[Opening Input data section]
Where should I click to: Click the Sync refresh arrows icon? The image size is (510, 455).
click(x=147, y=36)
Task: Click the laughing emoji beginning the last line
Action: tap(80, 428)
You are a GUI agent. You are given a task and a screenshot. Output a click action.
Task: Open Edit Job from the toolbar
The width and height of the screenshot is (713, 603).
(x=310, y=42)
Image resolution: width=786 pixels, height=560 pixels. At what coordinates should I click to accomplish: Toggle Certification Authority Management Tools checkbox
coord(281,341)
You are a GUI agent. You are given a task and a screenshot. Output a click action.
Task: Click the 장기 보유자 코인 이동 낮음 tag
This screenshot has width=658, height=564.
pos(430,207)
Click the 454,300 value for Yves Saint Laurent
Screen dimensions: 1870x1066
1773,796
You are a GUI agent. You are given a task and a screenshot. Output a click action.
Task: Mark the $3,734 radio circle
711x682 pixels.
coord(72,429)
[Closing Input data section]
*What to work on*: Give the entries again in full, exactly as they were written above.

*Task result*:
Where should I click to: Click the Sync refresh arrows icon? The image size is (510, 455).
click(x=147, y=36)
Task: Click the laughing emoji beginning the last line
Action: tap(80, 428)
You are a GUI agent. You are given a task and a screenshot. Output a click action.
Task: Open Edit Job from the toolbar
The width and height of the screenshot is (713, 603).
(x=310, y=42)
Image resolution: width=786 pixels, height=560 pixels. At what coordinates should I click to accomplish: Toggle Certification Authority Management Tools checkbox
coord(281,341)
You are a GUI agent. You are given a task and a screenshot. Output a click action.
Task: Click the 장기 보유자 코인 이동 낮음 tag
This screenshot has width=658, height=564.
pos(430,207)
Click the 454,300 value for Yves Saint Laurent
Screen dimensions: 1870x1066
1773,796
You are a GUI agent. You are given a task and a screenshot. Output a click action.
Task: Mark the $3,734 radio circle
711x682 pixels.
coord(72,429)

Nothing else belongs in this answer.